The composition and structure of bacterial communities were examined in soil subjected to a range of diverse agricultural land management and crop production practices. Length heterogeneity polymerase chain reaction (LH-PCR) of bacterial DNA extracted from soil was used to generate amplicon profiles that were analyzed with univariate and multivariate statistical methods. Five land management programs were initiated in July 2000: conventional, organic, continuous removal of vegetation (disk fallow), undisturbed (weed fallow), and bahiagrass pasture (Paspalum notatum var Argentine). Similar levels in the diversity of bacterial 16S rDNA amplicons were detected in soil samples collected from organically and conventionally managed plots 3 and 4 years after initiation of land management programs, whereas significantly lower levels of diversity were observed in samples collected from bahiagrass pasture.
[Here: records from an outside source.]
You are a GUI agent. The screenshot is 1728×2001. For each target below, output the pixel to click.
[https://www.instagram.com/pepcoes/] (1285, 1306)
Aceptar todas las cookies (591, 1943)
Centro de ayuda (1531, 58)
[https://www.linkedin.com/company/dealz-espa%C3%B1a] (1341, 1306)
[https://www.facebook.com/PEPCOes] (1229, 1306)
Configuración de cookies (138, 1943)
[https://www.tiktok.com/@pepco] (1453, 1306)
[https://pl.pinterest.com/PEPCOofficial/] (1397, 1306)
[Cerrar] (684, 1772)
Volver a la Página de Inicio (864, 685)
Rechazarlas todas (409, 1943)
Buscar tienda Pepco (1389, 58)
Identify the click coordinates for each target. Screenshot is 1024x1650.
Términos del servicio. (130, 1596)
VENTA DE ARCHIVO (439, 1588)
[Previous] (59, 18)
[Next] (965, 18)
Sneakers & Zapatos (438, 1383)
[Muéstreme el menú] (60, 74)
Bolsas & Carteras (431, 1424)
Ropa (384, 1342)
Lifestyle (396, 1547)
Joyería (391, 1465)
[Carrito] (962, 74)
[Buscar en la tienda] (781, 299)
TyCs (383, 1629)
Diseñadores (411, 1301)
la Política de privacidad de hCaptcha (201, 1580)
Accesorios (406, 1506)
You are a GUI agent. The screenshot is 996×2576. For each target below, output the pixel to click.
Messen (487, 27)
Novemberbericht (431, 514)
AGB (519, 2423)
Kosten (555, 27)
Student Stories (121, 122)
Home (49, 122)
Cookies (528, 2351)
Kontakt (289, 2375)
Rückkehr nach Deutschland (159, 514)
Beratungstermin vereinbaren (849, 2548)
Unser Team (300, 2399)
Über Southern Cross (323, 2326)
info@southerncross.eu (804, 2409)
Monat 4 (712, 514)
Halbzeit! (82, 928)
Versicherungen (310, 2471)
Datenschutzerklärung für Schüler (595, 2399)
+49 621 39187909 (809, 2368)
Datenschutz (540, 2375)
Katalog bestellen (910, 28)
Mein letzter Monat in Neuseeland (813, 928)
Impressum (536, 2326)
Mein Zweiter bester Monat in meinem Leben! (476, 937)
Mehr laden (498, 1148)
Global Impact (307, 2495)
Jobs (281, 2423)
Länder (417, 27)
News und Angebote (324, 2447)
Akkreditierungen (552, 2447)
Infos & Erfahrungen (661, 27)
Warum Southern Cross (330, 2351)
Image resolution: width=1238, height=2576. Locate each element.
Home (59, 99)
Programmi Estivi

Differences in diversity were attributed to effects on how the relative abundance of individual amplicons were distributed (evenness) and not on the total numbers of bacterial 16S rDNA amplicons detected (richness). Similar levels of diversity were detected among all land management programs in soil samples collected after successive years of tomato (Lycopersicon esculentum) cultivation. A different trend was observed after a multivariate examination of the similarities in genetic composition among soil bacterial communities. After 3 years of land management, similarities in genetic composition of soil bacterial communities were observed in plots where disturbance was minimized (bahiagrass and weed fallow). The genetic compositions in plots managed organically were similar to each other and distinct from bacterial communities in other land management programs. After successive years of tomato cultivation and damage from two major hurricanes, only the composition of soil bacterial communities within organically managed plots continued to maintain a high degree of similarity to each other and remain distinct from other bacterial communities. This study reveals the effects of agricultural land management practices on soil bacterial community composition and diversity in a large-scale, long-term replicated study where the effect of soil type on community attributes was removed.